[Dataset entries]
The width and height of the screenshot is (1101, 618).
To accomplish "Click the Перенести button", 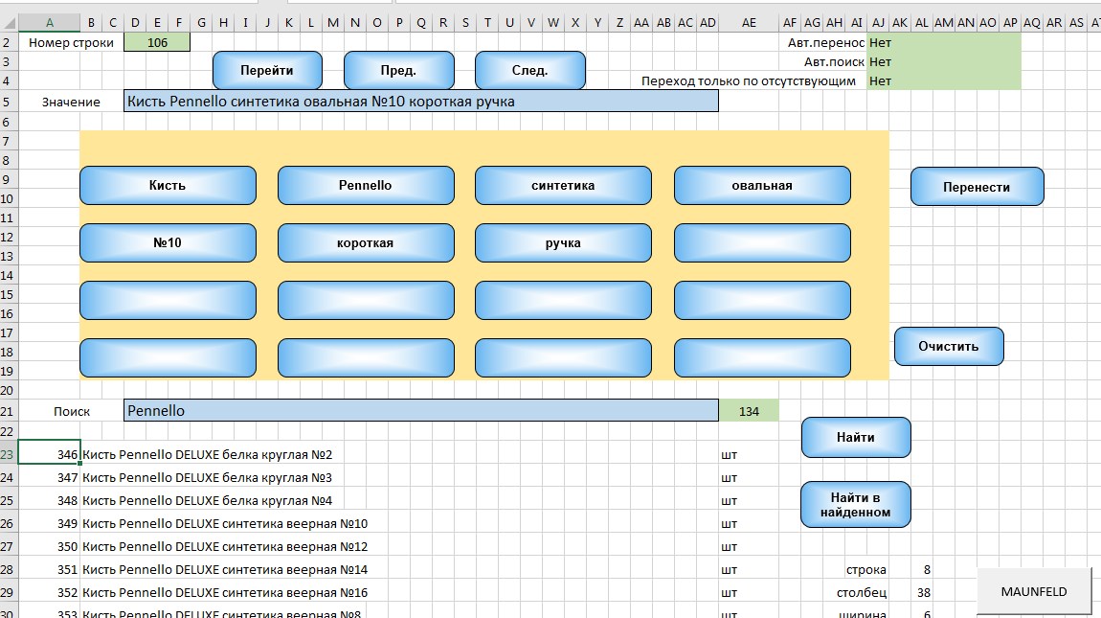I will click(x=977, y=187).
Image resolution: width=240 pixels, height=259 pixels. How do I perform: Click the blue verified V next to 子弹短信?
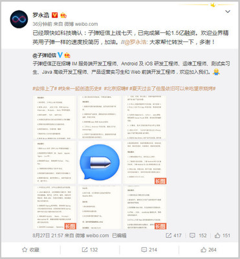[60, 55]
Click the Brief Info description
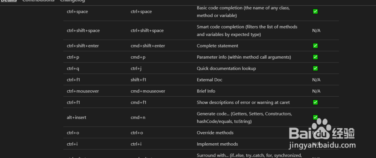Viewport: 376px width, 158px height. (206, 91)
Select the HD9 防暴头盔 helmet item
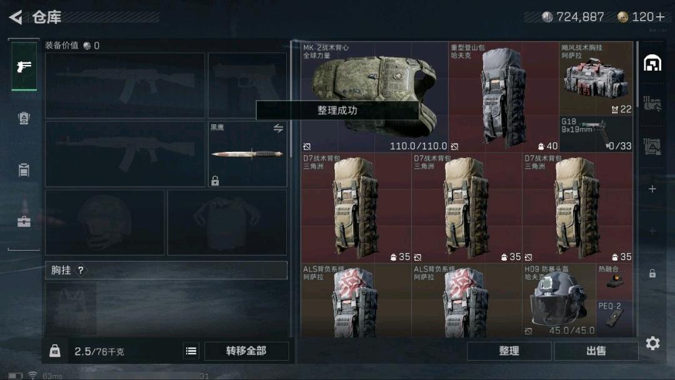The image size is (675, 380). (559, 301)
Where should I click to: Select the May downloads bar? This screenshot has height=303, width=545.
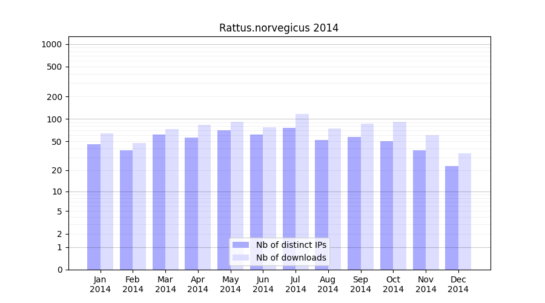[x=237, y=195]
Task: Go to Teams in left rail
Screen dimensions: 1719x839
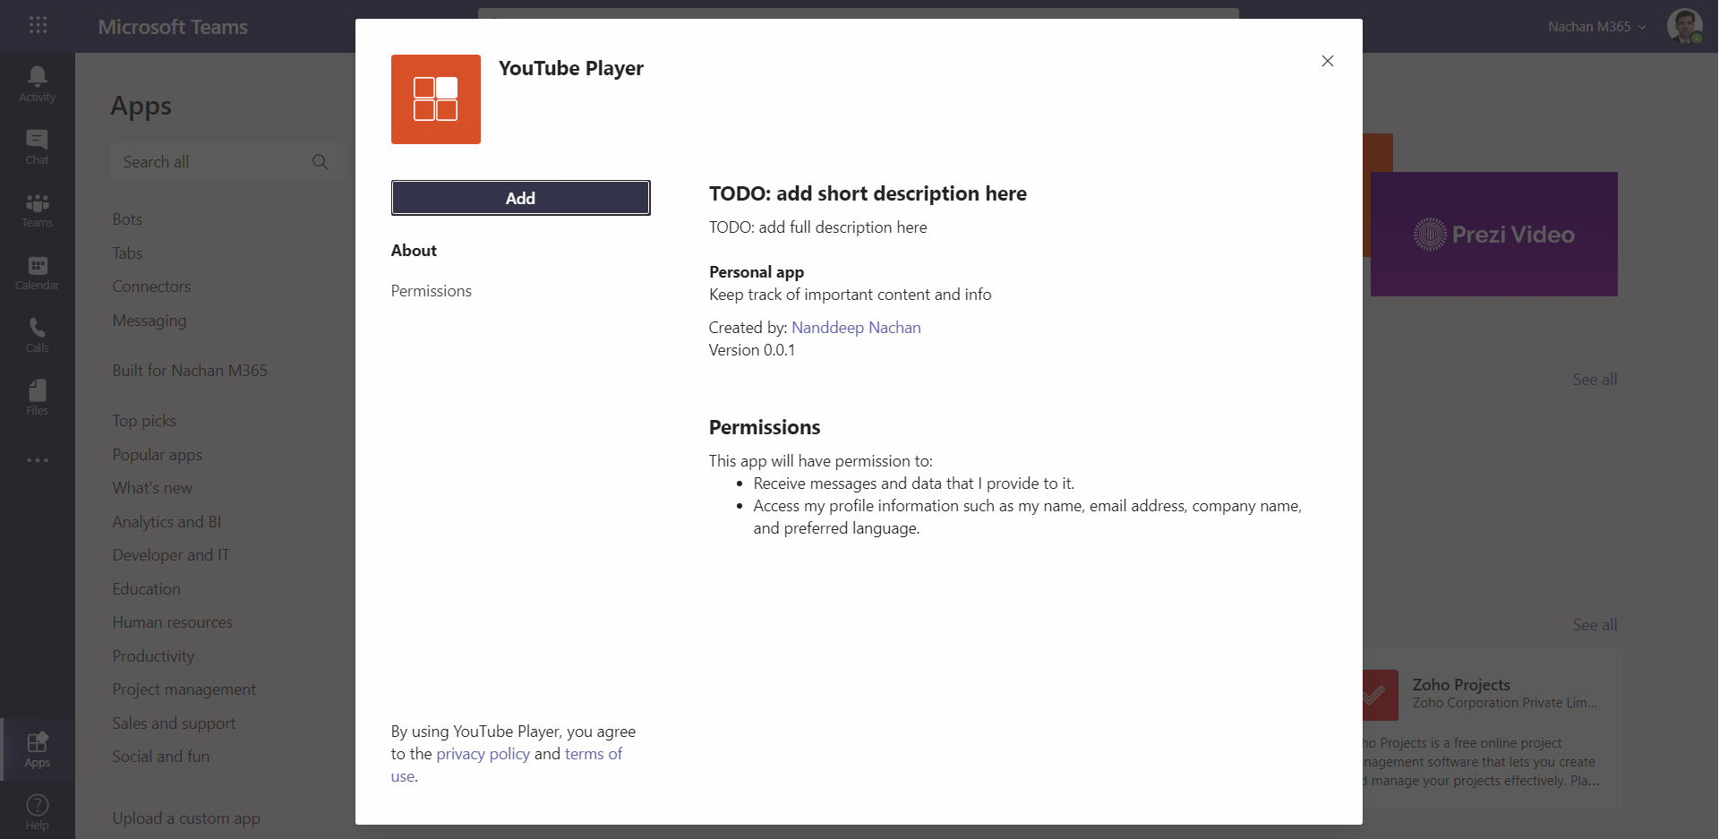Action: coord(37,210)

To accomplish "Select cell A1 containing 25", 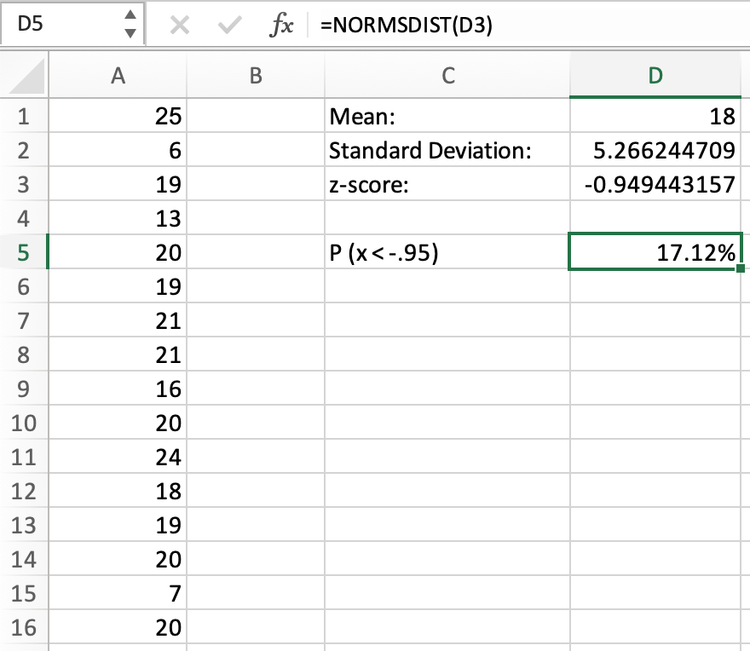I will coord(118,117).
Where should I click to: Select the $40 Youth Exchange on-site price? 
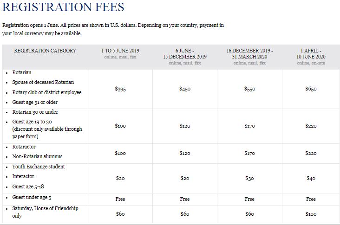[311, 178]
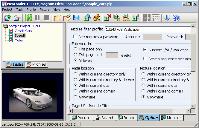Viewport: 199px width, 128px height.
Task: Click the save project floppy disk icon
Action: 76,18
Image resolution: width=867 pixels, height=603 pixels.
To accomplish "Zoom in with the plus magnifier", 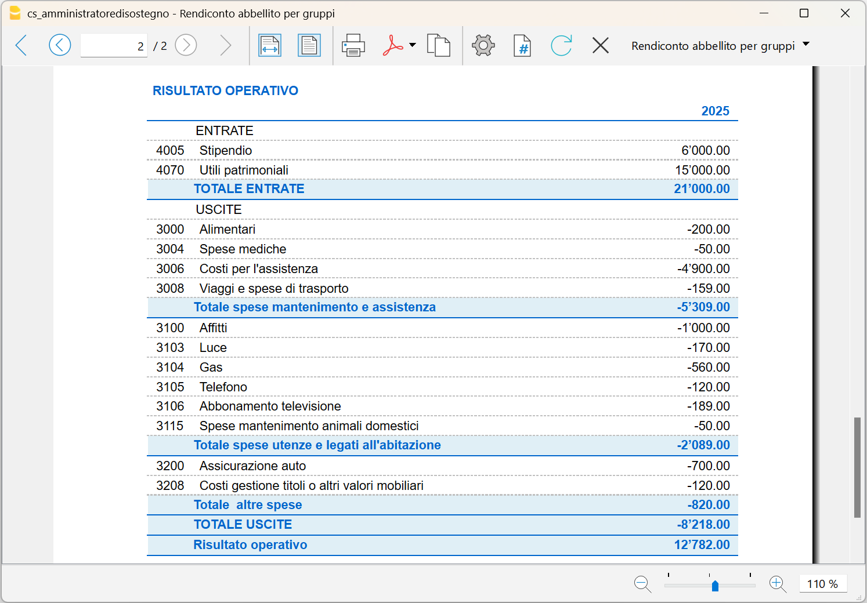I will click(778, 584).
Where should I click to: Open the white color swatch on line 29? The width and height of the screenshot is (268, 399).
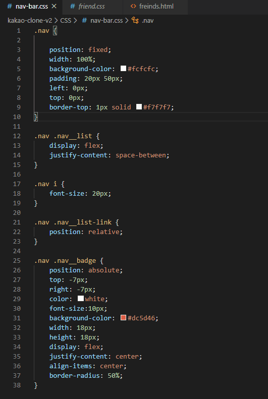point(81,298)
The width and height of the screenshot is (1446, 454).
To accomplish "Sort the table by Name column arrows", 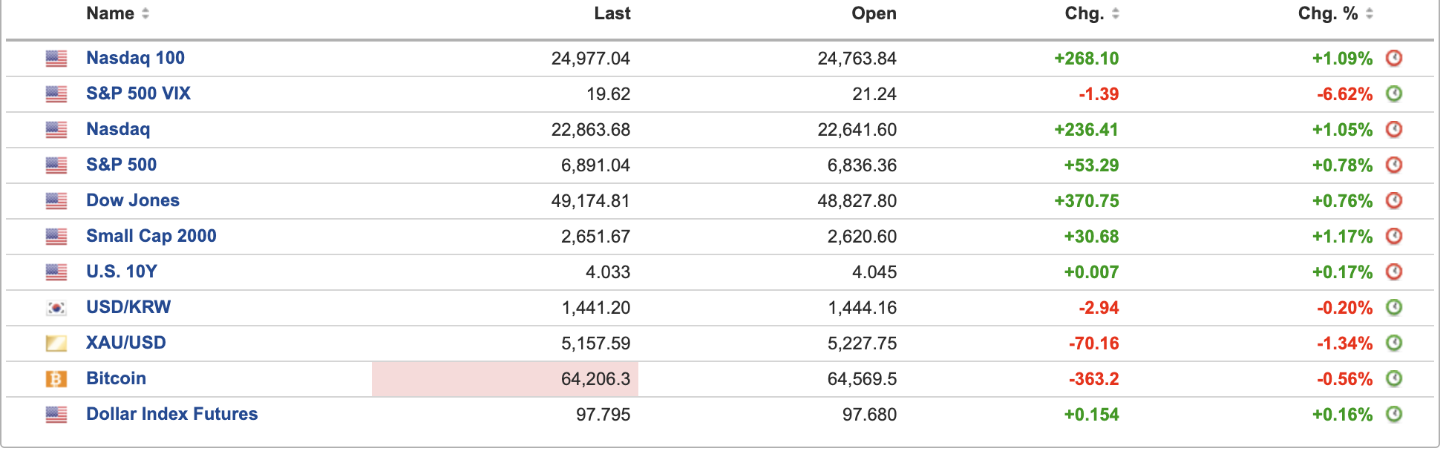I will (x=145, y=13).
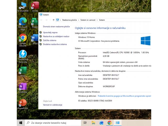Image resolution: width=168 pixels, height=126 pixels.
Task: Launch PowerPoint desktop shortcut
Action: coord(23,103)
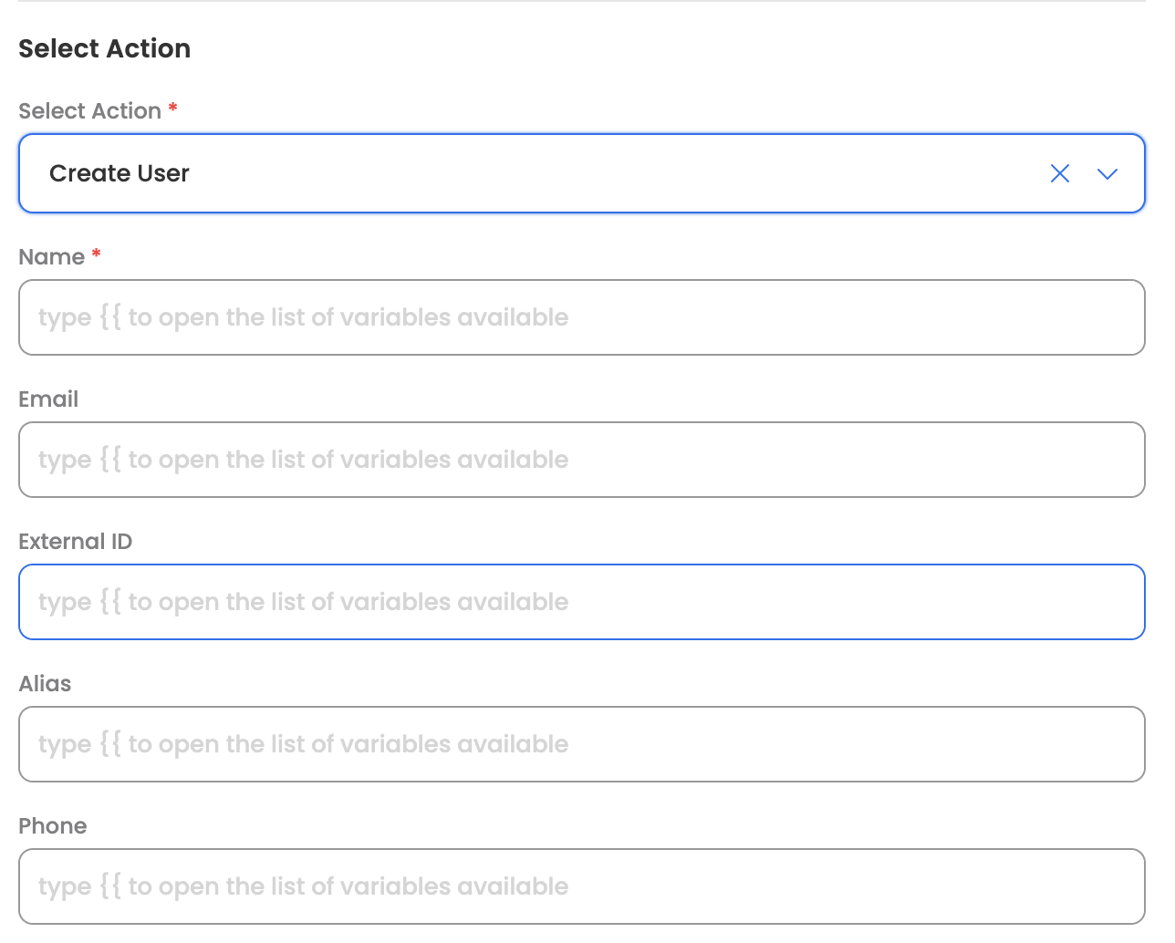1175x943 pixels.
Task: Clear the selected Create User action
Action: click(1059, 173)
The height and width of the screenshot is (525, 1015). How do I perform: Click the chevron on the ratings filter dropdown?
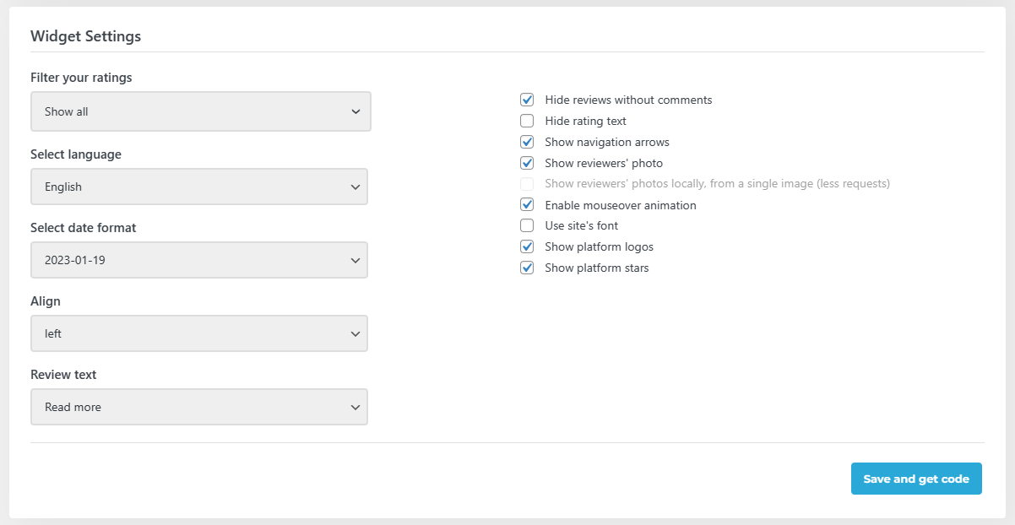[357, 111]
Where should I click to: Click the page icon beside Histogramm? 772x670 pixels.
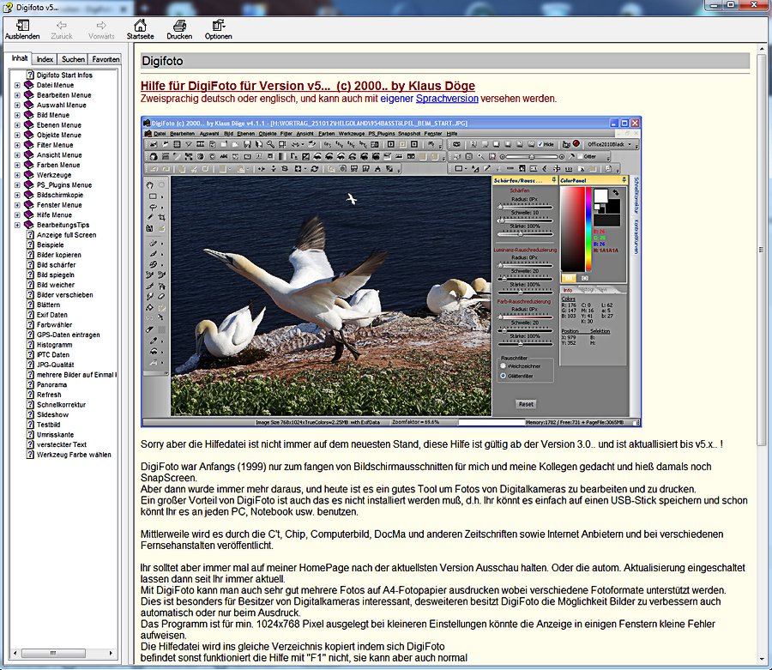coord(28,344)
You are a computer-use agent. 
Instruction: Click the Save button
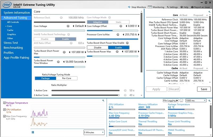204,89
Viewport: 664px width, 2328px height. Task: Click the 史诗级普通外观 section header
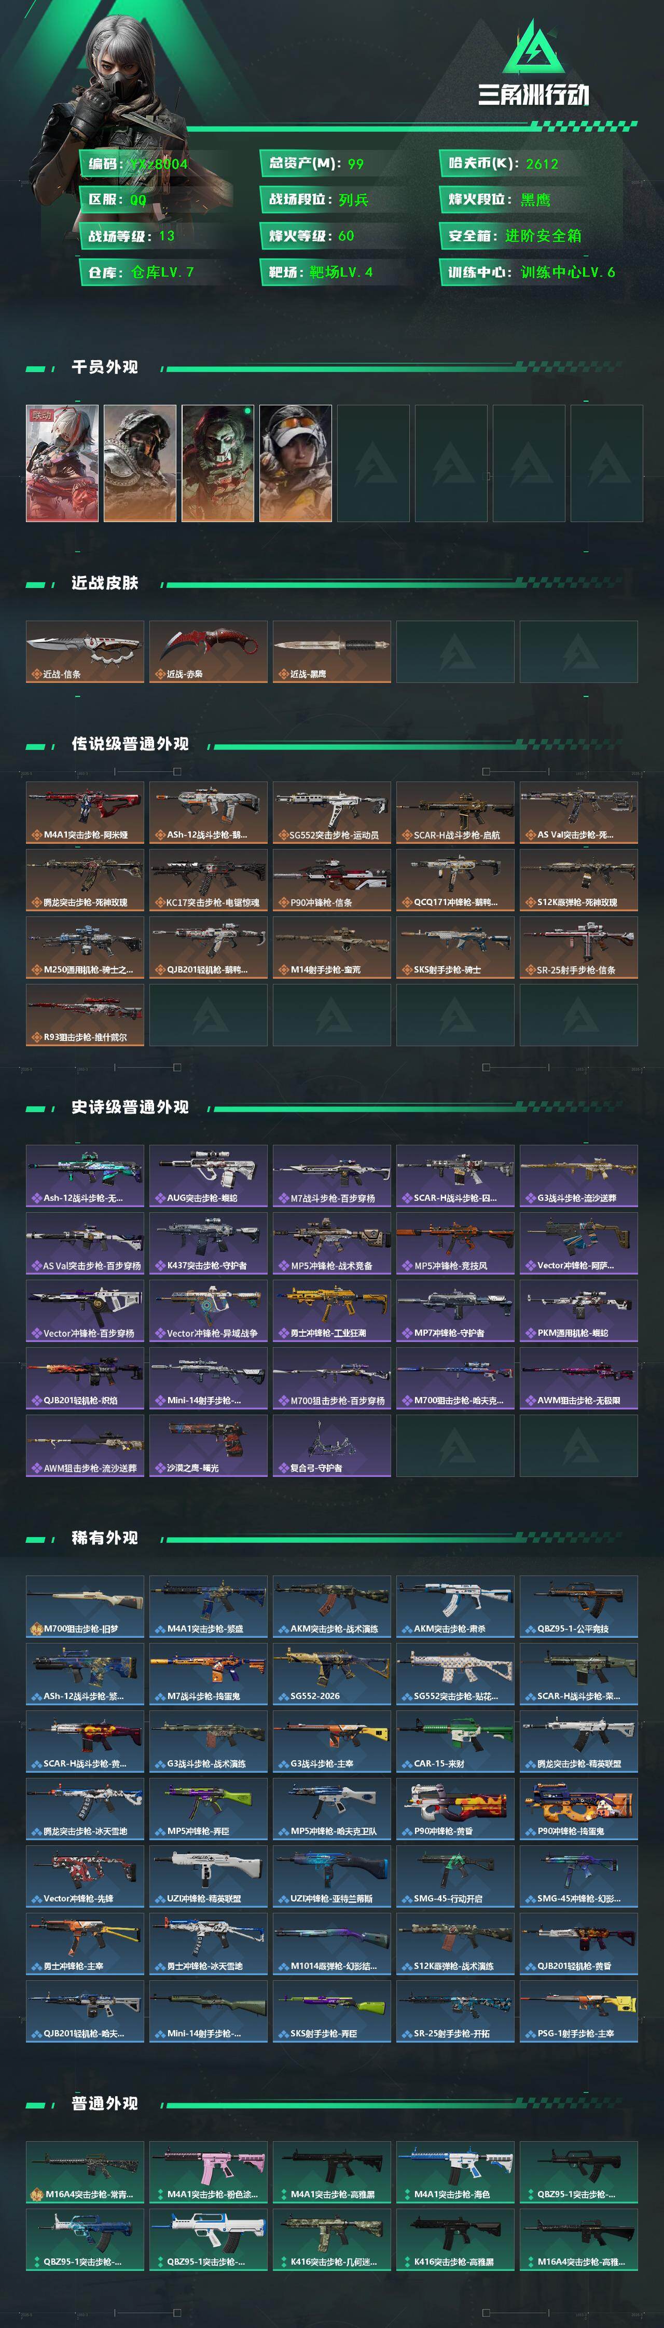coord(130,1107)
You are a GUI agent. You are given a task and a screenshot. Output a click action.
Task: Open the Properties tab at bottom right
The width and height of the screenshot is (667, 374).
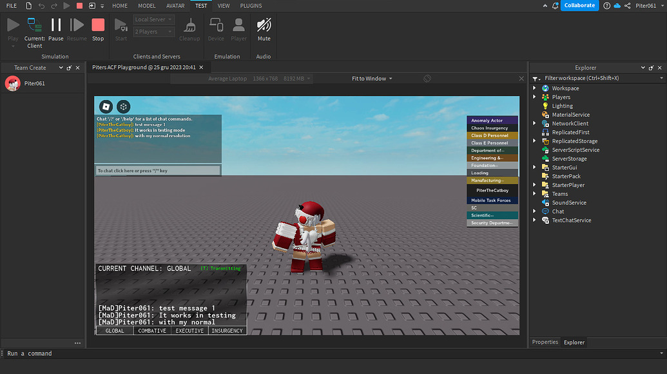point(545,342)
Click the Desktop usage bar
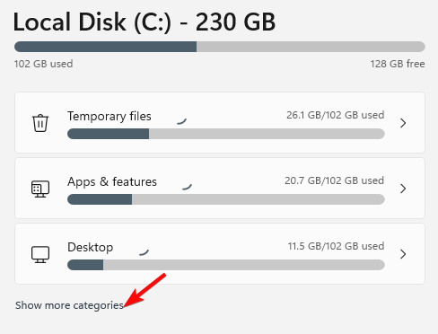Image resolution: width=438 pixels, height=334 pixels. click(x=226, y=265)
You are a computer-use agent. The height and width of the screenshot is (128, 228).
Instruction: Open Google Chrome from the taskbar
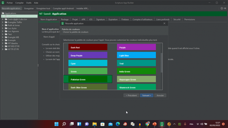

Task prompt>
Check each line above for the word "computer" and copy the ones that have it.

Solution>
You are a computer-use agent. 
You are a computer-use agent. The height and width of the screenshot is (128, 228).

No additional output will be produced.